Dans un rapport de 80 pages, titré “Le travail sous épidémie”, l’Ugict-CGT se penche sur les conditions de travail pendant le confinement. Dans cette étude (1), bâtie avec des statisticiens de la Dares, le syndicat des cadres décrit un télétravail confiné qui provoque d’importants risques psychosociaux, chez les salariés, mais aussi chez les managers.

LIRE AUSSI : Ceci n’est pas du télétravail !

Un télétravail en “mode dégradé” destructeur

Pendant le confinement, la majorité des personnes interrogées décrivent un télétravail en “mode dégradé” difficile à suivre.
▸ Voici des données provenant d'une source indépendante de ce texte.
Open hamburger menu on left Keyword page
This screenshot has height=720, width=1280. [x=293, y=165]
Notamment parce que leur employeur n’a exercé aucun accompagnement (37 %), n’a pas veillé au respect du droit à la déconnexion (78 %), et n’a pas réduit le temps et la charge de travail des salariés parents (83 %).
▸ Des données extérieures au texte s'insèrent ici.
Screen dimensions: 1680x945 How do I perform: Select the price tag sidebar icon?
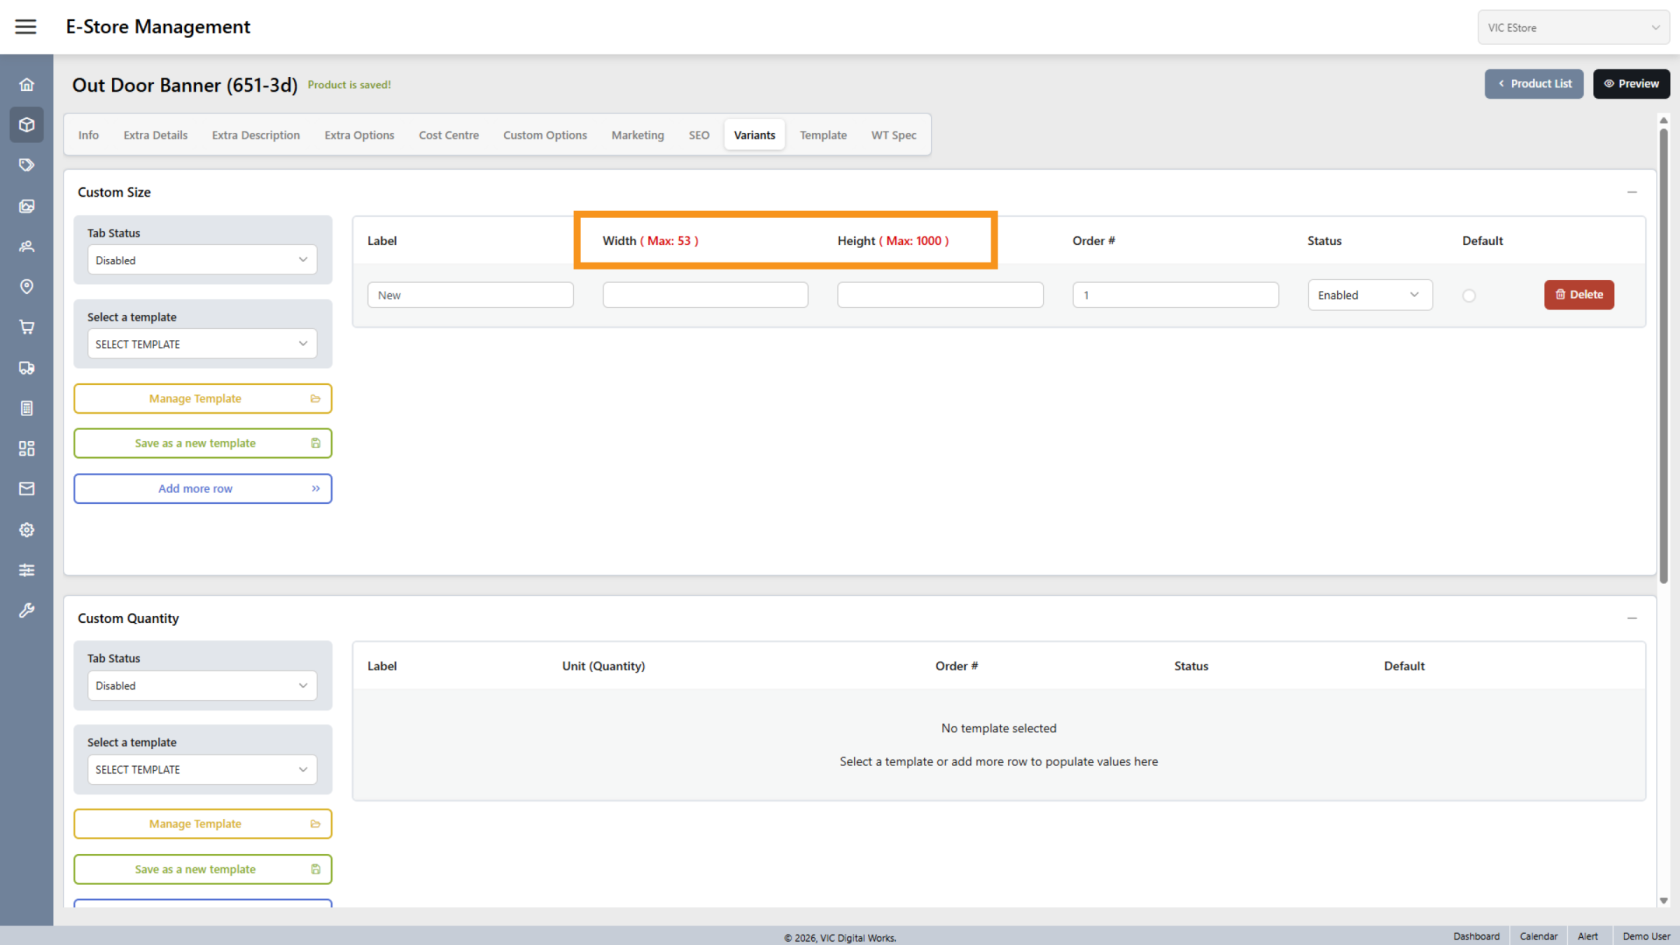coord(27,165)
En conséquence, leurs conditions de travail sont “mauvaises”. 23 % des répondants ne disposent pas d’un endroit calme pour télétravailler, 50 % n’ont pas d’équipements adaptés, 30 % des salariés et 40 % des cadres ont noté une augmentation de leur charge de travail, et 81 % des télétravailleurs confinés avec enfants ont indiqué devoir “les garder tout en travaillant”.

Cette situation a finalement généré “d’importants risques psychosociaux”. Ainsi, 35 % des télétravailleurs se plaignent d’une “anxiété inhabituelle”, et 44 % de douleurs physiques.

LIRE AUSSI : Confinement : 44 % des salariés sont en situation de détresse psychologique

Manager des équipes en télétravail, “un exercice très difficile”

Les managers relèvent des “difficultés particulières”. 45 % se plaignent d’un manque d’échange avec leurs collègues, “problématique lorsque l’on est supposé superviser leur travail”, note l’étude. 33 % des managers déplorent un surplus d’informations difficile à traiter, avec notamment une mise en copie trop systématique des échanges par e-mails. “Ils ont supposés être au courant de tout et suivre tous les échanges, tout en encadrant leurs équipes, en avançant leur travail en propre… et en s’occupant de leurs enfants”, décrit l’Ugict.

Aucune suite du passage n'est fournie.